Farmer carries a bunch of bananas through agroforestry system.
TNC Brazil Patrick Assumpção, a rural producer who develops agroforestry systems that mix native trees of the Atlantic Forest with other species for wood, food and seed production. © Felipe Fittipaldi

Perspectives

It’s Time to Embrace the Potential of Agroforestry as a Climate Solution

Adding native trees to agricultural lands improves biodiversity and farmer livelihoods, and can help address the climate crisis at a global scale.

Drew Terasaki Hart, Susan Cook-Patton, Edenise Garcia, Rémi Cardinael, Starry Sprenkle-Hyppolite, Todd Rosenstock

Birds flit among lush green branches. A few leaves rustle underfoot. Pollinators visit fruit trees and howler monkeys call in the distance. In many ways, it feels like a forest, and yet this is a farm in São Felix do Xingu, in Pará State, Brazil—or more technically an “agroforest”.

There are many different types of agroforests across the globe, from Leucaena hedgerows that feed livestock to rows of poplars striping wheat fields to cacao farms with protective layers of shade trees.

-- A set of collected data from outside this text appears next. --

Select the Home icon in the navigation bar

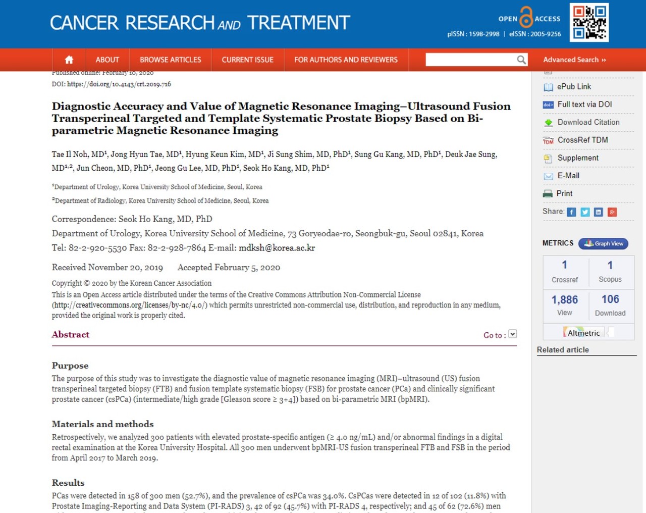pyautogui.click(x=68, y=60)
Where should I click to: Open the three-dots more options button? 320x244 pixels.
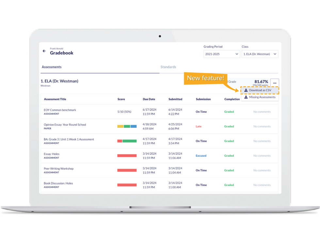(275, 83)
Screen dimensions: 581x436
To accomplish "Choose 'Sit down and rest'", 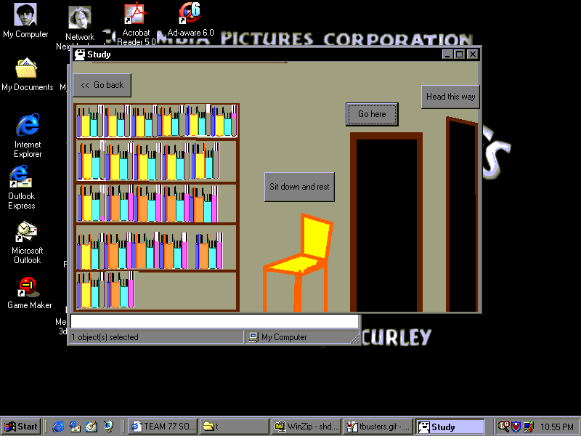I will click(299, 187).
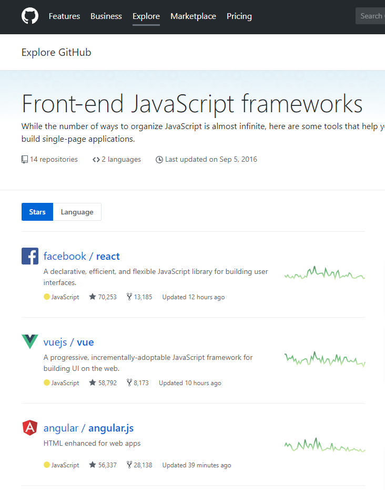Click the activity sparkline graph for react
This screenshot has height=490, width=385.
coord(324,273)
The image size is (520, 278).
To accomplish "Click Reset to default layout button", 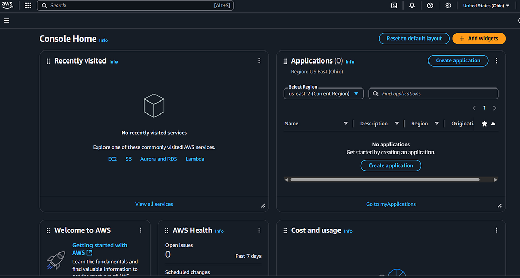I will coord(414,39).

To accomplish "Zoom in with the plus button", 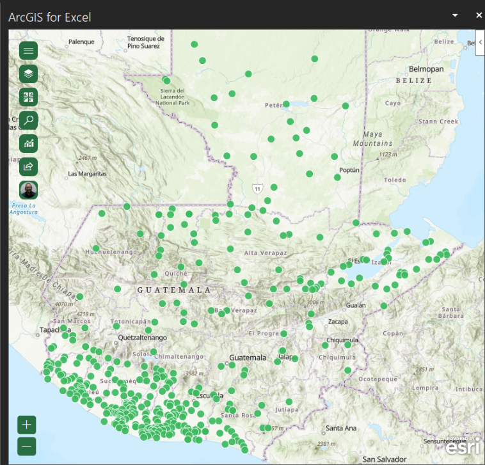I will coord(27,425).
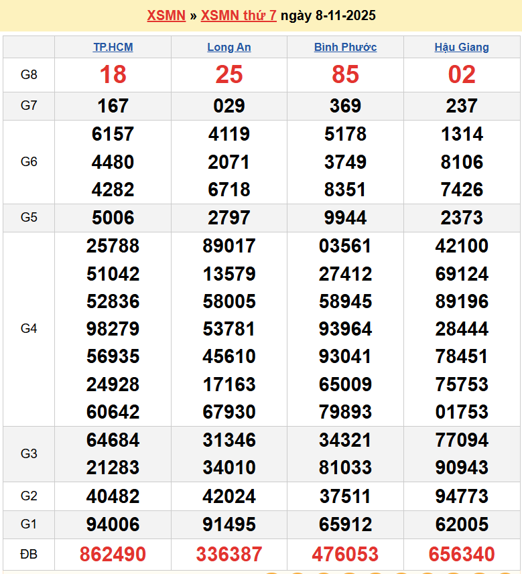Viewport: 522px width, 574px height.
Task: Click the G5 number 2797
Action: point(229,218)
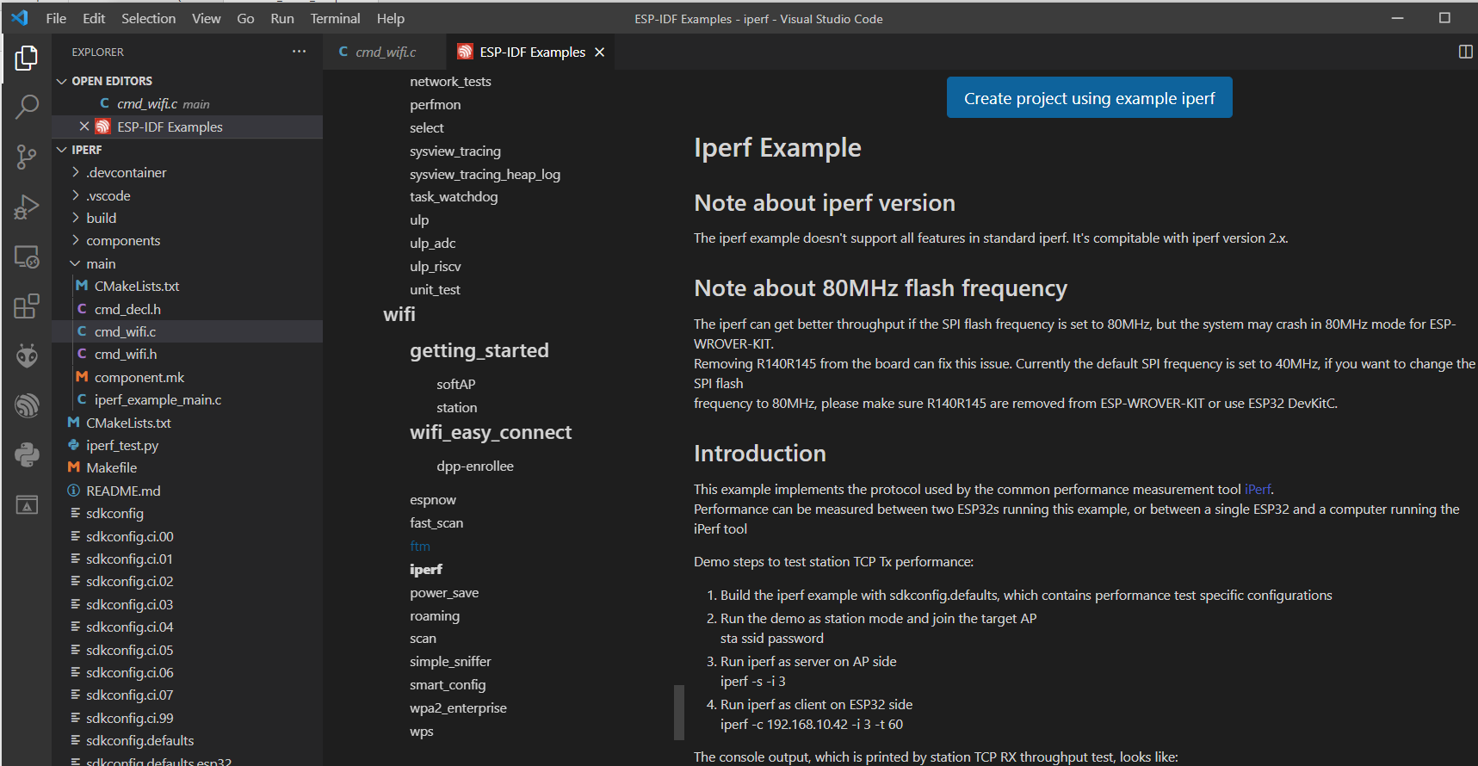The height and width of the screenshot is (766, 1478).
Task: Switch to the cmd_wifi.c tab
Action: click(x=378, y=52)
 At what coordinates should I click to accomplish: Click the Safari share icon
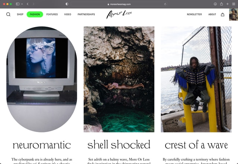click(221, 4)
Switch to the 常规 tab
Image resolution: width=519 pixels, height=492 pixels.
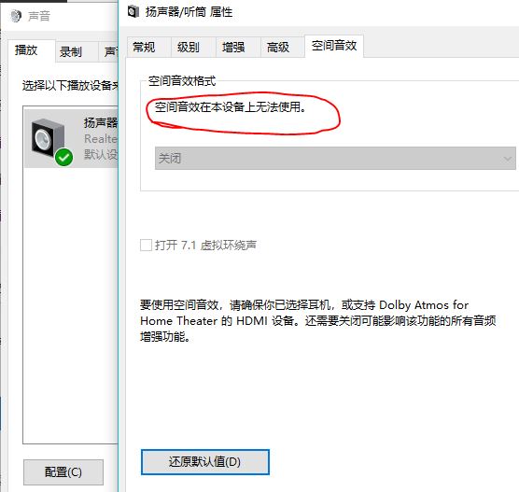tap(144, 48)
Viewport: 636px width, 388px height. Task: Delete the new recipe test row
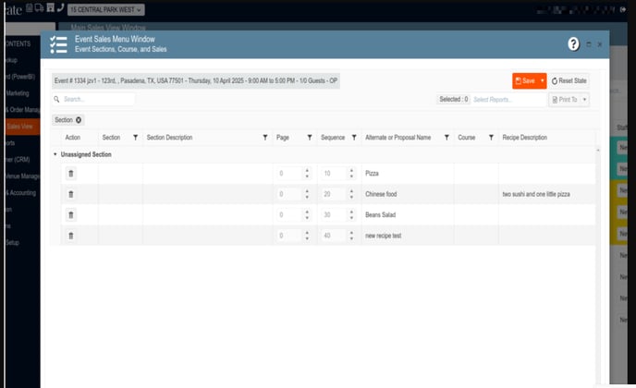71,236
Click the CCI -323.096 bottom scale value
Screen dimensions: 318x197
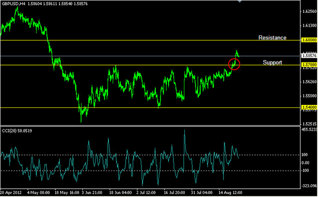309,186
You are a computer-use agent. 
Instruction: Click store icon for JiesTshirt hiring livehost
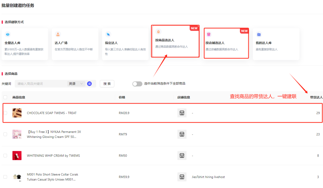click(182, 177)
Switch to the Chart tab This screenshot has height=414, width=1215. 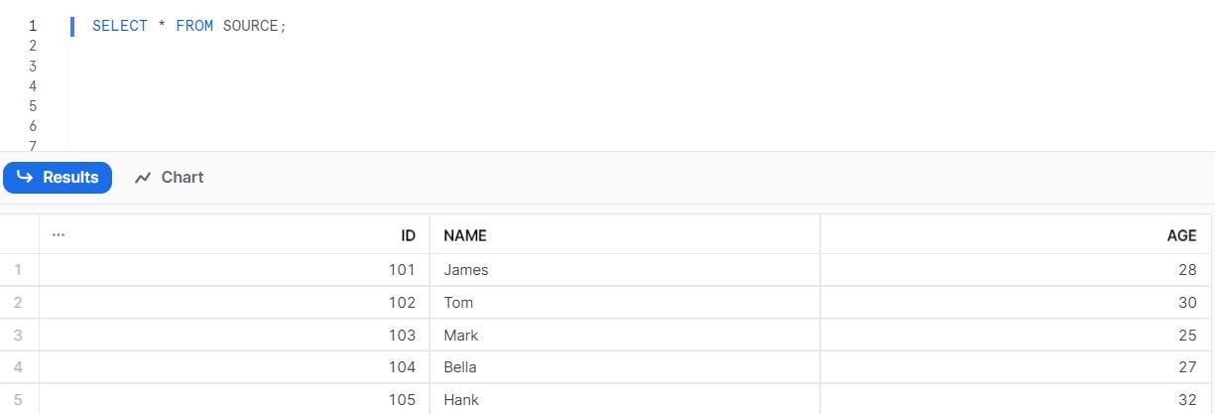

Some systems reflect longstanding indigenous and traditional practices, while others are adapted for large-scale commercial agricultural systems.

Despite the diversity, agroforestry systems all share one common feature—trees that are deliberately incorporated and maintained in agricultural landscapes. These trees can help to enrich soils, boost yields, buffer crops and livestock from climate extremes, diversify incomes and support biodiversity.

There is also great hope that agroforestry systems can prove a valuable ally in tackling climate change, offering up to 0.31 billion metric tons of carbon removal per year1. Despite this potential, climate-focused agroforestry is under-appreciated.

Our study, recently published in Nature Climate Change, also found that not all agroforestry systems help to tackle climate change. The figure below shows that whether agroforestry represents a natural climate solution depends on the natural state of the land and how it was previously managed. Thinning a natural forest to establish crops would emit carbon into the atmosphere, and putting many trees in native grasslands would harm biodiversity. So, what does a good climate-focused agroforestry system look like? Think: bringing back native tree species to land that was converted for agriculture. Replacing degraded agricultural lands with shade-grown cacao systems in a previously forested area such as the Brazilian Amazon, for example, can bring substantial climate benefits as well as improved livelihoods for local communities.

Infographic showing the decision process of introducing agroforestry.
Figure 1 from Terasaki Hart et al. 2023: Land use change determines whether agroforestry is an NCS. (Left) If agroforestry (AF) did not exist before the “baseline” (or the business-as-usual scenario), then agroforestry adoption is considered an NCS if it increases carbon storage without impacting biodiversity. (Middle) If agroforestry exists at the time of baseline establishment, changing agroforestry management can serve as a NCS if it increases tree biomass in agroforestry systems. (Right) Alternatively, conservation of some or all trees can serve as a NCS if those trees would have been removed under business-as-usual conditions, such that their maintenance leads to avoided emissions. © Figure adapted from image by Vin Reed

Quote: - Drew Terasaki Hart

“We have the know-how and the space to add more trees to global farmlands. Science can help identify the places where agroforestry has the largest potential for climate change mitigation, while providing multiple other benefits including supporting agricultural production and wildlife habitat."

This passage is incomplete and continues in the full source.